> [DESCRIPTION OF THE TASK]:
Write the listing below again, word for word.

+++

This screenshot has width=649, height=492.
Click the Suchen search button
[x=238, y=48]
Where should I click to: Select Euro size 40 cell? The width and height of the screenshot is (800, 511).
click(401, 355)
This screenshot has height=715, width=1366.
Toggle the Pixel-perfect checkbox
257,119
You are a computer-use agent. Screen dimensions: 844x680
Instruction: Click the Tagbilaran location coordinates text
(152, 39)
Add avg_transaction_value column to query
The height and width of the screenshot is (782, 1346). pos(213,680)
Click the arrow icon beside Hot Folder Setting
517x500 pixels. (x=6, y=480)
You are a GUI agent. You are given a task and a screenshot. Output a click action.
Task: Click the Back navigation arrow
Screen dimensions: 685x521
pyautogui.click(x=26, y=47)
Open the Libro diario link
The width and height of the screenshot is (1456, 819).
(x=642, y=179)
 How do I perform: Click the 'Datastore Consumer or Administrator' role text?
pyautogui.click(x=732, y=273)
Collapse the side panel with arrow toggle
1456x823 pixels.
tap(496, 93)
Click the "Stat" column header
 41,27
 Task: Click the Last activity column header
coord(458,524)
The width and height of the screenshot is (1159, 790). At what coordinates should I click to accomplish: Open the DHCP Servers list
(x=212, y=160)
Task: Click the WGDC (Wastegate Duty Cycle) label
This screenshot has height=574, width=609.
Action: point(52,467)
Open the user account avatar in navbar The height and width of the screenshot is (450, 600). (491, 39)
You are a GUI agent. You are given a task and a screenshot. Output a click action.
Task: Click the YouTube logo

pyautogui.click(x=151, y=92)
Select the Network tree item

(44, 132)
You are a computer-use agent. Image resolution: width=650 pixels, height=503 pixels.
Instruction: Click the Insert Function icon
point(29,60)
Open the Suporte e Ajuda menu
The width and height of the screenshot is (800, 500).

+++

> [PROBLEM SOLUTION]:
This screenshot has width=649, height=492.
Click the Suchen search button
[x=238, y=48]
Where should I click to: Select Euro size 40 cell? The width and height of the screenshot is (800, 511).
click(401, 355)
This screenshot has height=715, width=1366.
Toggle the Pixel-perfect checkbox
257,119
You are a computer-use agent. Screen dimensions: 844x680
Instruction: Click the Tagbilaran location coordinates text
(152, 39)
Add avg_transaction_value column to query
The height and width of the screenshot is (782, 1346). pos(213,680)
Click the arrow icon beside Hot Folder Setting
517x500 pixels. (x=6, y=480)
You are a GUI agent. You are given a task and a screenshot. Output a click action.
Task: Click the Back navigation arrow
Screen dimensions: 685x521
pyautogui.click(x=26, y=47)
Open the Libro diario link
The width and height of the screenshot is (1456, 819).
(x=642, y=179)
 How do I perform: Click the 'Datastore Consumer or Administrator' role text?
pyautogui.click(x=732, y=273)
Collapse the side panel with arrow toggle
1456x823 pixels.
tap(496, 93)
Click the "Stat" column header
 41,27
 Task: Click the Last activity column header
coord(458,524)
The width and height of the screenshot is (1159, 790). At what coordinates should I click to accomplish: Open the DHCP Servers list
(x=212, y=160)
Task: Click the WGDC (Wastegate Duty Cycle) label
This screenshot has height=574, width=609.
Action: point(52,467)
Open the user account avatar in navbar The height and width of the screenshot is (450, 600). (491, 39)
You are a GUI agent. You are given a task and a screenshot. Output a click action.
Task: Click the YouTube logo

pyautogui.click(x=151, y=92)
Select the Network tree item

(44, 132)
You are a computer-use agent. Image resolution: width=650 pixels, height=503 pixels.
Instruction: Click the Insert Function icon
point(29,60)
Open the Suporte e Ajuda menu
The width and height of the screenshot is (800, 500).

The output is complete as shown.